▶ TASK DESCRIPTION
Report the number of lines below in which the word "each" occurs. Nothing else is needed.

SOURCE RECORDS: Begin

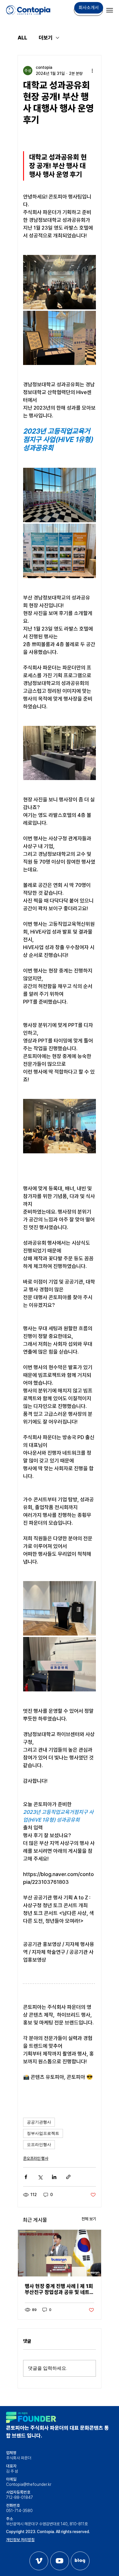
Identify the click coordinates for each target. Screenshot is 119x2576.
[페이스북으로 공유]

SOURCE RECORDS: End
SOURCE RECORDS: Begin

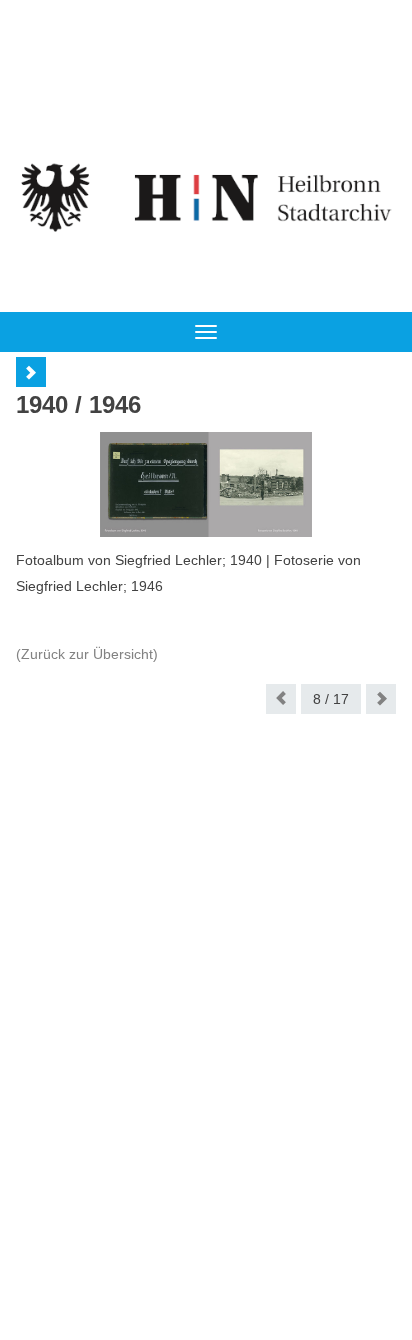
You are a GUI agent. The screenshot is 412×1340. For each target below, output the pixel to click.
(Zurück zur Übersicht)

SOURCE RECORDS: End
SOURCE RECORDS: Begin

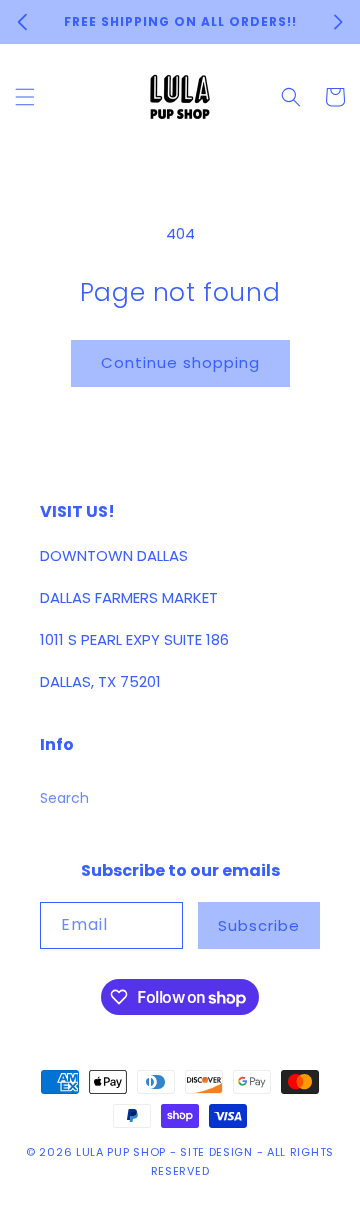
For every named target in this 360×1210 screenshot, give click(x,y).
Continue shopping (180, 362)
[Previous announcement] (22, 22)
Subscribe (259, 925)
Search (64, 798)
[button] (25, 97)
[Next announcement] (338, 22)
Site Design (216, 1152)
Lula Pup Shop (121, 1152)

SOURCE RECORDS: End

▶ WRITTEN REPLY
2